Here's some of the background about the project they provide online:

My So-Called Secret Identity is what happened when internationally-acclaimed Batman scholar and popular culture expert, Dr Will Brooker, decided to stop criticising mainstream comics for their representation of women, and show how it could be done differently; how it could be done better. Working with professional illustrator Susan Shore and PhD in superhero art, Dr Sarah Zaidan, Brooker assembled a team to build a new universe, close enough to the familiar capes-and-cowls mythos to offer critical comment, but distinct enough to strike out in a whole new direction and offer a story unlike any other superhero title. The costume designs and character sketches for My So-Called Secret Identity were created by established names and fan favourites, from Lea Hernandez to Hanie Mohd. These very different artists offered very different takes on the characters and their styles, but they had one thing in common. In a deliberate reversal of mainstream industry conventions, almost all the creative team behind MSCSI are female.
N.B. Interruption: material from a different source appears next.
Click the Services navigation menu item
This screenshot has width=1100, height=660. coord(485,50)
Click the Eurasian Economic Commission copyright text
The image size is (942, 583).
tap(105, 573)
And here's a bit about the series' main character:

All her life, Cat's been taught to be little, learned to keep herself small, tried to avoid attention. Don't be too full of yourself. Don't show off. And most of all, don't let people know how smart you are, because they don't like it. But Cat really is someone special. Cat is the smartest person in Gloria City. She remembers everything she reads; she knows how everything connects. And she's getting tired of pretending, of hiding, of acting dumb to save other people's feelings.

My So-Called Secret Identity is, to put it in technical terms, wonderful. You can tell from the first page how much thought has gone into this story, the development of its protagonist, the visual treatment of the material, and the way to share this tale with readers. Brooker brings to this project a life-time of thinking deeply about the genre conventions of the superhero comic, but he also brings with it a sensitivity to the many different ways where the world strips young women of their self-esteem and teaches them that they should not be so "confident" in the ways they speak about themselves and their work.

Cat, she of many names and many identities, she of great power and intelligence, is struggling to figure out who she is and where she belongs. She is working to piece together her mission and to come to grips with her power.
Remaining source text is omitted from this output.